Um item não é um desafio
Um item é uma pergunta atômica, com sua resposta e seu catálogo de erros com causa nomeada — não apenas que a resposta ficou errada, mas qual engano a produziu. Um desafio é o que a criança joga e o que dá pontos, e é composto de 1 a N itens.
É essa distinção que decide o cronômetro. Um desafio pode ser um único problema difícil ou uma série de trinta fáceis, então o cronômetro segue o tipo de desafio, nunca a idade da criança.
Cinco modos
O modo Prática mistura tipos de problema de propósito, em vez de agrupá-los. Nos estudos de Rohrer e Taylor, a prática intercalada piorou o desempenho durante a sessão e dobrou o do teste do dia seguinte. É para parecer mais difícil enquanto se faz.
| Modo | Do que é feito | Cronômetro |
|---|---|---|
| Prática | 6 a 10 itens misturados do nível | Não |
| Fluência | 20 a 30 itens fáceis seguidos, só de assuntos já dominados | Sim |
| Problema | um item que dá trabalho pensar; apagar e voltar é permitido | Não |
| Duelo | o mesmo conjunto contra a sua liga — opcional, a partir de 8 anos | Sim |
| História | uma cadeia de desafios na Savana do Larry | Conforme o desafio |
Quais modos têm cronômetro, e por quê
Os experimentos de Ashcraft são a razão. Os mesmos problemas de aritmética não produziram efeito ligado à ansiedade no papel sem limite de tempo, e produziram um efeito substancial quando resolvidos mentalmente contra o relógio. O cronômetro é o amplificador — não a prova, não a nota, não o erro.
Por isso o cronômetro aparece só onde a velocidade é a própria habilidade em treino: fluência sobre material já dominado, e um duelo em que alguém escolheu entrar. Nunca aparece num problema que dá trabalho pensar, e não aparece na faixa infantil de jeito nenhum.

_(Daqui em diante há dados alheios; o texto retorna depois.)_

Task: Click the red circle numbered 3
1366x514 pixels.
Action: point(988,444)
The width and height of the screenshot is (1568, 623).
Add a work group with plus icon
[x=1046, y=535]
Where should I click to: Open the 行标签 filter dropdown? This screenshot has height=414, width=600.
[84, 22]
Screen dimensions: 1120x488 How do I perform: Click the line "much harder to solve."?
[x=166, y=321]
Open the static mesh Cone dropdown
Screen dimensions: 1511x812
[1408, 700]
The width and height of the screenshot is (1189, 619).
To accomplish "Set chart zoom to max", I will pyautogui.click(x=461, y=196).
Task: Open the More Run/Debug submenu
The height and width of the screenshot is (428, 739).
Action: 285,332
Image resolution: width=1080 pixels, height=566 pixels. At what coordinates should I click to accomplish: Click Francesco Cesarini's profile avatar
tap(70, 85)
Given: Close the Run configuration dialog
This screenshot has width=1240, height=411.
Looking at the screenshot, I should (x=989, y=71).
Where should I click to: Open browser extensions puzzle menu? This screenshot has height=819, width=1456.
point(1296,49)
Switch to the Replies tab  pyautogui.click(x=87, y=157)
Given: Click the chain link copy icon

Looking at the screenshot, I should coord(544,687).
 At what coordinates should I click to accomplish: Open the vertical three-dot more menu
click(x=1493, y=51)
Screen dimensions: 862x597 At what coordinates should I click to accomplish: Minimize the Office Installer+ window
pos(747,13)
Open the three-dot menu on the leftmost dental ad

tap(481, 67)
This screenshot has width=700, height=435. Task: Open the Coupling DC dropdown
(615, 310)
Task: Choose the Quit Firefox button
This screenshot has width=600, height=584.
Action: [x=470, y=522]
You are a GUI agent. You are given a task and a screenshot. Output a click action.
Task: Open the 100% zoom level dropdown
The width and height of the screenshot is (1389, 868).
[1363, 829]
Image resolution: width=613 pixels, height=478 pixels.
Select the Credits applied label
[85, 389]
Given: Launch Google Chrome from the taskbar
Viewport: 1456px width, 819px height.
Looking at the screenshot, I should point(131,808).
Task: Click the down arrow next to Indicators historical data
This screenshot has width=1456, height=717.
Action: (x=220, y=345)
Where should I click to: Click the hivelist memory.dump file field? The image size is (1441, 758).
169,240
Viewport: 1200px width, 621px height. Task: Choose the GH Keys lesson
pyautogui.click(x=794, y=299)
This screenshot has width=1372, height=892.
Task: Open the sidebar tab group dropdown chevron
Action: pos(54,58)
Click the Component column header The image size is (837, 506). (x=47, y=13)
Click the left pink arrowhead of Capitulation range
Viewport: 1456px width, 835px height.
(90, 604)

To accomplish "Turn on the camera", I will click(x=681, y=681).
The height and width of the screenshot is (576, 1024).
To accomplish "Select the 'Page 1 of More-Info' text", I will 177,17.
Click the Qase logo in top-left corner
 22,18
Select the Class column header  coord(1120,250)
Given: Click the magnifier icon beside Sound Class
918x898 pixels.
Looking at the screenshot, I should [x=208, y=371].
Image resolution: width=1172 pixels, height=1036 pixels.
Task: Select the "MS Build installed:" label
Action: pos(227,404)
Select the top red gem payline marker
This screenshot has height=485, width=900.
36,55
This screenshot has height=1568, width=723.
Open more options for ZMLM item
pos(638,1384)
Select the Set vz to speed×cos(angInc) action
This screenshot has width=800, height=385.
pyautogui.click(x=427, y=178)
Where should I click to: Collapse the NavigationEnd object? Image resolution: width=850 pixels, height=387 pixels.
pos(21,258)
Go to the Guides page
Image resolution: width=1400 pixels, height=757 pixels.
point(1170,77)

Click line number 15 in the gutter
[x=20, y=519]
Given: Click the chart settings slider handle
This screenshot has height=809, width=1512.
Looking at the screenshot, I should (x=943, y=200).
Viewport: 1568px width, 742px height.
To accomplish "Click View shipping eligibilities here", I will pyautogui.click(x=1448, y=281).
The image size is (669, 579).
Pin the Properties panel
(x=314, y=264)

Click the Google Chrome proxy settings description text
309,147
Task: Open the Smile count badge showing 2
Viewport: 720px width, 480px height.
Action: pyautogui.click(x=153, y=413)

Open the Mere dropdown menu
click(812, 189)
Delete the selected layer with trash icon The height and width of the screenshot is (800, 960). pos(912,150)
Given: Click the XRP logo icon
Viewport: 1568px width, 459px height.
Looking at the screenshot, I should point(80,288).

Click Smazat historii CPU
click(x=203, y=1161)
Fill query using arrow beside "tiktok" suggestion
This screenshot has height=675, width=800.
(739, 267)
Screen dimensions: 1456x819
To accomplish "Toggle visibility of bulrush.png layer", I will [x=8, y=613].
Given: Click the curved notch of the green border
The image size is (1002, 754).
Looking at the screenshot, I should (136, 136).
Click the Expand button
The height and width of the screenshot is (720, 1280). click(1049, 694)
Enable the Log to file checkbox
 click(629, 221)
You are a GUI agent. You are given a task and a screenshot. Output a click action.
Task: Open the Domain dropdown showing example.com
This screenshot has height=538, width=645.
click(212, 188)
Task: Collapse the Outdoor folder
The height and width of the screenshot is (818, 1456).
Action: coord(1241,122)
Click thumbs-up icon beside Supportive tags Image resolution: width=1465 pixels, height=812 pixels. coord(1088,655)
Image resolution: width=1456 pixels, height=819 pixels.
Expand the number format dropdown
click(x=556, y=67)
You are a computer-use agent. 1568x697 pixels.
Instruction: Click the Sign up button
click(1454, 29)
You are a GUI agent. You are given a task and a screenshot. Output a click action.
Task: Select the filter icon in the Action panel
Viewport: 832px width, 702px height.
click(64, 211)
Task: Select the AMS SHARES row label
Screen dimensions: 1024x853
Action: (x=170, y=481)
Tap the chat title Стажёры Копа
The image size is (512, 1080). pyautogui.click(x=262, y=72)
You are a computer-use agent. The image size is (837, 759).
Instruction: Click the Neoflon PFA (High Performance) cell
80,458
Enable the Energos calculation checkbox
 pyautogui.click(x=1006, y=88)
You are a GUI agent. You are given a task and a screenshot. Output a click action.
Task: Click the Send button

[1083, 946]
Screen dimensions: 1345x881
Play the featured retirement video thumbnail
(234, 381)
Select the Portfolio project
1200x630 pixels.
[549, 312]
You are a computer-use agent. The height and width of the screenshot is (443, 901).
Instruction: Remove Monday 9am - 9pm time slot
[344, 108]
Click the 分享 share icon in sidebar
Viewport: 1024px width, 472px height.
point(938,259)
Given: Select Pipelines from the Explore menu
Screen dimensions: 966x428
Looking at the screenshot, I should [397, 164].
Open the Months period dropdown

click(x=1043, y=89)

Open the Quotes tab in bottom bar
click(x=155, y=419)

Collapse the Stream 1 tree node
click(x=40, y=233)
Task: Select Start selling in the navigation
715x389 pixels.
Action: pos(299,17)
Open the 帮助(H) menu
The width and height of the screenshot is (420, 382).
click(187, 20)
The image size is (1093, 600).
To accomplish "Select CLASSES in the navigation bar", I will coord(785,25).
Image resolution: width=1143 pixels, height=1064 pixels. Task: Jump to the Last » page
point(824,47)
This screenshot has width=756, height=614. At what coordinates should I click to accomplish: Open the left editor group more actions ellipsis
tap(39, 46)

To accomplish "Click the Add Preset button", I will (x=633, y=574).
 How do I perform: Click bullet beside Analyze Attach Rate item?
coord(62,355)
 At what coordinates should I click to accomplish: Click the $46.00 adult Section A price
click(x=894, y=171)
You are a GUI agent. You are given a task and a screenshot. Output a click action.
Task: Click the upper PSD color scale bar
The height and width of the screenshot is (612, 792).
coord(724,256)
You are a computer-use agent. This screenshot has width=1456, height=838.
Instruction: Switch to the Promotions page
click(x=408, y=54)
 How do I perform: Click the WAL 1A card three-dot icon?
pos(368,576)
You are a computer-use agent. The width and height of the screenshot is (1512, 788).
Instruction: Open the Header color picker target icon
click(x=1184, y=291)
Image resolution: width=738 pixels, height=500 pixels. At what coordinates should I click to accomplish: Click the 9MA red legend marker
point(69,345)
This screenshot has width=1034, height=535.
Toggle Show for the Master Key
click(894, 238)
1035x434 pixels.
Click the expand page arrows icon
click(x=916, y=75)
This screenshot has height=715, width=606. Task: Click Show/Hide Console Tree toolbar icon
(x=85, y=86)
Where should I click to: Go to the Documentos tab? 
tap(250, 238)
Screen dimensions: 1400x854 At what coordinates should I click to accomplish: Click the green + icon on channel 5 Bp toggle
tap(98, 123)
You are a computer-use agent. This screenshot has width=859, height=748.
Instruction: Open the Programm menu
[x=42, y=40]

Uma nota sobre as fontes, já que esta página é pública. A afirmação mais conhecida sobre provas cronometradas — a de que seriam a causa direta da ansiedade matemática precoce — não tinha citação na forma original, e versões posteriores citam trabalhos que falam de outra coisa. Não a usamos. Usamos os experimentos controlados que estão embaixo dela, que afirmam menos e se sustentam.
O que esta página não afirma
Nada acima diz que este produto ensina alguém. Não existe estudo próprio com medição antes, medição depois e retenção adiada, então não há afirmação desse tipo a fazer. O que está descrito aqui é como a coisa foi construída, e o que a evidência por trás de cada escolha realmente diz.
O banco de itens também não está calibrado. Na versão um a dificuldade é atribuída por uma pessoa numa escala de 1 a 100 e o posicionamento atualiza uma estimativa a cada resposta; a calibração psicométrica de verdade espera cada item ter de 200 a 400 respostas reais.
De onde isto vem
A escada e os modos são as decisões D-002, D-017 e D-018. A evidência é a pesquisa mc-15 sobre escadas escolares entre países, mc-10 sobre ansiedade matemática e cronômetro, mc-05 sobre espaçamento e intercalação, e mc-44 sobre posicionamento adaptativo. Tudo está publicado, inclusive as partes que contrariam o que construímos.